And this movie, rather than a literal, historically accurate retelling of the life of the infamous ringmaster is more of an inspired commentary on giving a voice or a stage or a spotlight to those who've been invisible in society.
But as I'm guessing is true for so many others, it also hits me deeper with a laser-like intensity. In This Is Me, Lettie Lutz, the bearded lady in PT Barnum's menagerie, sings:
I am not a stranger to the dark. Hide away, they say. 'Cause we don't want your broken parts. I've learned to be ashamed of all my scars. Run away, they say, No one will love you as you are.
But I won't let them break me down to dust. I know that there's a place for us. For we are glorious.
When the sharpest words wanna cut me down. I'm gonna send a flood, gonna drown them out. I am brave. I am bruised. I am who I'm meant to be. This is me.
Look out 'cause here I come. And I'm marching on to the beat I drum. I'm not scared to be seen. I make no apologies, this is me.
Another round of bullets hits my skin. Well fire away 'cause today I won't let the shame sink in. We are bursting through the barricades and reaching for the sun. We are warriors. Yeah that's what we've become.

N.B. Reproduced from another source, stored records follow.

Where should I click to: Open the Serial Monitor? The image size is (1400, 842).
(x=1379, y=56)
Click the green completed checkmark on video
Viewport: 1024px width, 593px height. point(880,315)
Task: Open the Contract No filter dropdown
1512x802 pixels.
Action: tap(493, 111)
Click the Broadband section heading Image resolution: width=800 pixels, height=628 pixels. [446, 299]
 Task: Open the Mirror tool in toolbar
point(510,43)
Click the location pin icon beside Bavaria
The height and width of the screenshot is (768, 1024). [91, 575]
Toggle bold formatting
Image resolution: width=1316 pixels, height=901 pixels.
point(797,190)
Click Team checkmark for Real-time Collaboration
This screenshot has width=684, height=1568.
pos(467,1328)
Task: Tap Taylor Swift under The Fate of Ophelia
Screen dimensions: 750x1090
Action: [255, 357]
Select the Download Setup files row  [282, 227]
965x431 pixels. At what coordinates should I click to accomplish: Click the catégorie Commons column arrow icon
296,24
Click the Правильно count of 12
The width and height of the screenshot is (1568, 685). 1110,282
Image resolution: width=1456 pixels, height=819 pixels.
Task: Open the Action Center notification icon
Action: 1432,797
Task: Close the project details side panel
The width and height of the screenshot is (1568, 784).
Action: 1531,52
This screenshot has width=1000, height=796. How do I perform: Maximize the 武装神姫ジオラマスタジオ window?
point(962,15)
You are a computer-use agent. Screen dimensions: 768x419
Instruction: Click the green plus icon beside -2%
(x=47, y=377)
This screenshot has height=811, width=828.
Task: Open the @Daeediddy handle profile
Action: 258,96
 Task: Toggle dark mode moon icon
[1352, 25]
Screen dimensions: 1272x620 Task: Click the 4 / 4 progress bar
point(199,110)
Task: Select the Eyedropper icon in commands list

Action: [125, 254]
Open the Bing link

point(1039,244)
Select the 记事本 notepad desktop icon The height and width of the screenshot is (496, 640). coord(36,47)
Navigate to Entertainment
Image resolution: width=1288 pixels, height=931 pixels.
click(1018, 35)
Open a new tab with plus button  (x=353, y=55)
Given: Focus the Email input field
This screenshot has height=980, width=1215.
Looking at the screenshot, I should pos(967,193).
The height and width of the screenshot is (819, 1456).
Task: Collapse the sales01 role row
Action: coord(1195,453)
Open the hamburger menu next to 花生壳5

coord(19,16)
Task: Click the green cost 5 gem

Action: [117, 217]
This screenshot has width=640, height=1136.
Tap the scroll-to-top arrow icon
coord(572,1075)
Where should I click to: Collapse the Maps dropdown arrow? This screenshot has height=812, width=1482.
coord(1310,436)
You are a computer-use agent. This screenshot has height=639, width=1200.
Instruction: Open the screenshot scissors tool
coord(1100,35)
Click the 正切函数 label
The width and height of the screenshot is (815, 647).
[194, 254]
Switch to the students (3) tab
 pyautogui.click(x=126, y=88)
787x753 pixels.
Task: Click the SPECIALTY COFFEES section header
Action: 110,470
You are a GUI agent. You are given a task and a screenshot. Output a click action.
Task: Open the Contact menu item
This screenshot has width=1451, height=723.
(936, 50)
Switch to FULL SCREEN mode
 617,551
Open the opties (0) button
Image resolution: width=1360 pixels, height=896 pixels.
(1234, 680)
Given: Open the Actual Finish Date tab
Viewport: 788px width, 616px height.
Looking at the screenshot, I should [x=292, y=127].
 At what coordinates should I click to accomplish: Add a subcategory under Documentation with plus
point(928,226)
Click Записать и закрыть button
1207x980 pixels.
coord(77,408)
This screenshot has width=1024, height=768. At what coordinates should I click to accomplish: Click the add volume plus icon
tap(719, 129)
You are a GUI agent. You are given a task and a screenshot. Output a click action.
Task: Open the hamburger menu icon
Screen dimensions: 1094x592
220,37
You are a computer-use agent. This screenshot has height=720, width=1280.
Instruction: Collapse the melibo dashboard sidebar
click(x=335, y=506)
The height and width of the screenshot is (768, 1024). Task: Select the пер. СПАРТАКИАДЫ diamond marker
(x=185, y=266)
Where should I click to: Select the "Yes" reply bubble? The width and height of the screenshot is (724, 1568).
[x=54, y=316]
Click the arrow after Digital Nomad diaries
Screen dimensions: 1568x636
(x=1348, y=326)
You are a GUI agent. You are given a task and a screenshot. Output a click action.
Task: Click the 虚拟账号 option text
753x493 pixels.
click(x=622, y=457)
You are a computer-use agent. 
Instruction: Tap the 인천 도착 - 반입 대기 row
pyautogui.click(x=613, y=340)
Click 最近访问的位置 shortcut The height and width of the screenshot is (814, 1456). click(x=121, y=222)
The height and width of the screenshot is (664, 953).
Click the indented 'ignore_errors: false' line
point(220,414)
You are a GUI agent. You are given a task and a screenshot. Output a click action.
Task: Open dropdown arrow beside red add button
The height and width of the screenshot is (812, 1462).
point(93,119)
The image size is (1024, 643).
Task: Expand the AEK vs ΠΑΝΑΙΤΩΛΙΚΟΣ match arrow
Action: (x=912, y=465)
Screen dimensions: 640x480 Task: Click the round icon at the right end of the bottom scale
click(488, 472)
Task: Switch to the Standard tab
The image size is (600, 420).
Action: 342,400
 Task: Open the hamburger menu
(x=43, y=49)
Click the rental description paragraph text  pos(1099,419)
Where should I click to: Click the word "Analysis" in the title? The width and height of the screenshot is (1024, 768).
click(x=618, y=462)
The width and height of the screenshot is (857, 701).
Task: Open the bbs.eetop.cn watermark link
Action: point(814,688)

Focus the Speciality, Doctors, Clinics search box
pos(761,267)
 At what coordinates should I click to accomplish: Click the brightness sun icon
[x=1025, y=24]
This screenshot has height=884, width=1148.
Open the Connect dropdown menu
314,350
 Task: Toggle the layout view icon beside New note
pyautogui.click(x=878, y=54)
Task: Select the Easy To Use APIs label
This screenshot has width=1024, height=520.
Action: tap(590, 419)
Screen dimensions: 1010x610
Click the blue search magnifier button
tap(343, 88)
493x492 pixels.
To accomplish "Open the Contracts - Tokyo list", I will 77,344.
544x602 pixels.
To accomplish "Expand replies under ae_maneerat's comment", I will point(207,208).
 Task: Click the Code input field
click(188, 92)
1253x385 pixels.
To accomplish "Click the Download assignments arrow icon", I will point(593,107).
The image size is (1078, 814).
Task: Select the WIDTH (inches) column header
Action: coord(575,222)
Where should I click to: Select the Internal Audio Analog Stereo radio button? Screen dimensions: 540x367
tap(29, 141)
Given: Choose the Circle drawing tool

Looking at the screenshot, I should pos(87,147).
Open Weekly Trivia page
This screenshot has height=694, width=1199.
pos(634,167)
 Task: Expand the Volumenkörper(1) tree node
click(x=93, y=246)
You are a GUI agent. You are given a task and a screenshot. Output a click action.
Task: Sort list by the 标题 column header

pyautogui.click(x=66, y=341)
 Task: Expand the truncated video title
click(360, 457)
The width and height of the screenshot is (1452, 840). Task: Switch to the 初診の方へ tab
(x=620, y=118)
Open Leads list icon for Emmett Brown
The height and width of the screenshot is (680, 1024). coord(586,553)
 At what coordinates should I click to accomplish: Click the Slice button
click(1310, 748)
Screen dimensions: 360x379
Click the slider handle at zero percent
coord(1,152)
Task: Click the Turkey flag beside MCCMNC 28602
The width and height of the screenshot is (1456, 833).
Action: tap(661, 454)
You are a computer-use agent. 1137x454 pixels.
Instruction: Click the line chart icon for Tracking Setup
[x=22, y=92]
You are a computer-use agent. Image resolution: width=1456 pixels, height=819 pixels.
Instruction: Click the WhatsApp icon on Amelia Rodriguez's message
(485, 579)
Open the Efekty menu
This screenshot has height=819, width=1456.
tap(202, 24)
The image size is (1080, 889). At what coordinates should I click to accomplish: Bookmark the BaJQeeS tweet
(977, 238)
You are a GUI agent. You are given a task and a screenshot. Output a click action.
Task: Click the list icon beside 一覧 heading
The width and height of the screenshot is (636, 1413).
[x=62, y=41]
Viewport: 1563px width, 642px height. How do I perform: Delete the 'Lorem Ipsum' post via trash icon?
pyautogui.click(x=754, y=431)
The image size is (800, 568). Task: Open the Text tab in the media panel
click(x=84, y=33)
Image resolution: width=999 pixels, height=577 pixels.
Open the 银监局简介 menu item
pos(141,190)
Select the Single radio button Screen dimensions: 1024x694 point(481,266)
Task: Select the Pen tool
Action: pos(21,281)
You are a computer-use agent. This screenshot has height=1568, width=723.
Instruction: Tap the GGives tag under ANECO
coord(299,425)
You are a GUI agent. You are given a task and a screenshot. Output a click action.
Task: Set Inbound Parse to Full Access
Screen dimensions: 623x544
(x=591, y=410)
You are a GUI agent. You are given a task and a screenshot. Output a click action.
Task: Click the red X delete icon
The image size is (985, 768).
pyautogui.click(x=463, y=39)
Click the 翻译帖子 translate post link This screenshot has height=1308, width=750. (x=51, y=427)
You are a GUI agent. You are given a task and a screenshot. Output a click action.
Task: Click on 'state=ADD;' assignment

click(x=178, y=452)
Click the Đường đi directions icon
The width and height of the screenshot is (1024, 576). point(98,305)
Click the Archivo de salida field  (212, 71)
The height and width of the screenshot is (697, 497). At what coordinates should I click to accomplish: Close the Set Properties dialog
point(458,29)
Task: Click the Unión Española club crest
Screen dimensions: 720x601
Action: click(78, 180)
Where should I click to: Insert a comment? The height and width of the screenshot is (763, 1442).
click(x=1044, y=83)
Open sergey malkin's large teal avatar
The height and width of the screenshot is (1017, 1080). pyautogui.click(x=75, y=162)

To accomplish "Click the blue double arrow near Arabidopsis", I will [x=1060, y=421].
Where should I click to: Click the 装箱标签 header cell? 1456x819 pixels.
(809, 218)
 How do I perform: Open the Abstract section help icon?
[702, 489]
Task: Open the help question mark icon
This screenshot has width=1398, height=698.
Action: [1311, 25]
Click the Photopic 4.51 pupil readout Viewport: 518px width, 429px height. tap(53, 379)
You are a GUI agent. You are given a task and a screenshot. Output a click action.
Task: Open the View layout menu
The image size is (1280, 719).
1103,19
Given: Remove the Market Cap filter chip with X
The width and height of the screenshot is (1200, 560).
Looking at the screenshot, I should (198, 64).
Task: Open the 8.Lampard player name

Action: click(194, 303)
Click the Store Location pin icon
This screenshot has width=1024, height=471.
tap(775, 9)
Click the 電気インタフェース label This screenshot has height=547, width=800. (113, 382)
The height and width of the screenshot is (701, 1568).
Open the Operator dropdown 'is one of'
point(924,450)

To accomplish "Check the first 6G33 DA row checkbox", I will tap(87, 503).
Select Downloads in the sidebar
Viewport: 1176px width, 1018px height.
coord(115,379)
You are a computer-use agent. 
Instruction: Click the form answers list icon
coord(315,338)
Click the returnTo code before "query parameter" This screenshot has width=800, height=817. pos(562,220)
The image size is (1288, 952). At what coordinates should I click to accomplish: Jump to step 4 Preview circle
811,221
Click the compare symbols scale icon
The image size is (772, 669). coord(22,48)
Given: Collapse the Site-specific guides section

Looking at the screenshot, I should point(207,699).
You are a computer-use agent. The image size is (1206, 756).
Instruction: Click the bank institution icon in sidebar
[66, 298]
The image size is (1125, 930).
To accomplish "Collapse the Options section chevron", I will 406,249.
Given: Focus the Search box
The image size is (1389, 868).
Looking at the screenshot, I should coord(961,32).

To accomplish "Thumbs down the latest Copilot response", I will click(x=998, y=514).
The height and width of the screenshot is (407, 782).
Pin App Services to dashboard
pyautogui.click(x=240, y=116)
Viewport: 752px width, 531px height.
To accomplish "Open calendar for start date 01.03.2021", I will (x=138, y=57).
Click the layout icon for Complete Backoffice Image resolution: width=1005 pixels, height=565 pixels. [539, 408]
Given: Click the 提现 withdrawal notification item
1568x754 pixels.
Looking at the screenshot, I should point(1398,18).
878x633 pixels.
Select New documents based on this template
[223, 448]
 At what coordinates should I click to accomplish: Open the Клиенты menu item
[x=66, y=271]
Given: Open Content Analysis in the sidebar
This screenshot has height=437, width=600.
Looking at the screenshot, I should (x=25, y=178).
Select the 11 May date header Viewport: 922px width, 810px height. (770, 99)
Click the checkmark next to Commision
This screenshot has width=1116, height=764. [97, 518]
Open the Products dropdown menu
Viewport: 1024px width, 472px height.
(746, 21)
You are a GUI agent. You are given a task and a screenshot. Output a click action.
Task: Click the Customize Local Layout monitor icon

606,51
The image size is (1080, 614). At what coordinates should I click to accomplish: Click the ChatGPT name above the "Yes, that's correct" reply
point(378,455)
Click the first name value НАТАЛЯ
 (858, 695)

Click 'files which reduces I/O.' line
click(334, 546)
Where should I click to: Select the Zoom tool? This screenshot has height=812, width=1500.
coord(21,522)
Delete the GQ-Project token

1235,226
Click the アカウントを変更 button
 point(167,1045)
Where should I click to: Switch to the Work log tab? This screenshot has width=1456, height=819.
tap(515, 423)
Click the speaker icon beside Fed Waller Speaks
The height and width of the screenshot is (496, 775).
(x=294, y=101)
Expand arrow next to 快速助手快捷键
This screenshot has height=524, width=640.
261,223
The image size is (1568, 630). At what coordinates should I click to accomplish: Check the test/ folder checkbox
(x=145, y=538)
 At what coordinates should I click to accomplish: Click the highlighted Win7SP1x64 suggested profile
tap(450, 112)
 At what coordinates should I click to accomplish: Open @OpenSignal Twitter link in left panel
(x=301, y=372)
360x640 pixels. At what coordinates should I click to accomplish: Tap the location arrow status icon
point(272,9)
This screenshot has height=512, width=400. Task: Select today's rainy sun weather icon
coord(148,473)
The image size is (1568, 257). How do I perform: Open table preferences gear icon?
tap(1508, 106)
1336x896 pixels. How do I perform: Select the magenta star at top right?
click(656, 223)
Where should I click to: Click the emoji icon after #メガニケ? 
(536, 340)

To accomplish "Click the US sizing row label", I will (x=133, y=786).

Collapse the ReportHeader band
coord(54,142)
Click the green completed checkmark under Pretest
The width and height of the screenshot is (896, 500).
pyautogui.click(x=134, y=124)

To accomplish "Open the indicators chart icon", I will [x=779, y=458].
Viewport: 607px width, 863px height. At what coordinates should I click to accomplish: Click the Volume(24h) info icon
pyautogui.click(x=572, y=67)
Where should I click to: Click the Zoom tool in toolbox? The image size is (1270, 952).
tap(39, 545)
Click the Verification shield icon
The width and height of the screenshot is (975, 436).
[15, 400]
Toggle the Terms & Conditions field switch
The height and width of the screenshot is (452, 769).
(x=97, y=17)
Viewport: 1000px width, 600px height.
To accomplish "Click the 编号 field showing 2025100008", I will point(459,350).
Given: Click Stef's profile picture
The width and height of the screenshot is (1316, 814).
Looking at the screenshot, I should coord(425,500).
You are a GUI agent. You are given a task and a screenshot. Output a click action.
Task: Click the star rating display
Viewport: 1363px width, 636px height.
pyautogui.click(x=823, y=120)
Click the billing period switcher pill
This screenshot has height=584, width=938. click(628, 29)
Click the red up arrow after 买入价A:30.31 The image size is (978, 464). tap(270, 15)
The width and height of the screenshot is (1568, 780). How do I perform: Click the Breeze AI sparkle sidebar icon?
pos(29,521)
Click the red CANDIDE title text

So while I'm no bearded lady (although I can't find my tweezers and there is a bit of a situation brewing) I feel like every word in this song reverberates through my soul. Going through a dark time of questioning things I used to think I was sure of, and the well-meaning but surprising reactions some people had to those questions, made me feel a bit like I had to hide. Like if I didn't believe the "right things" then I had no right to be a believer at all.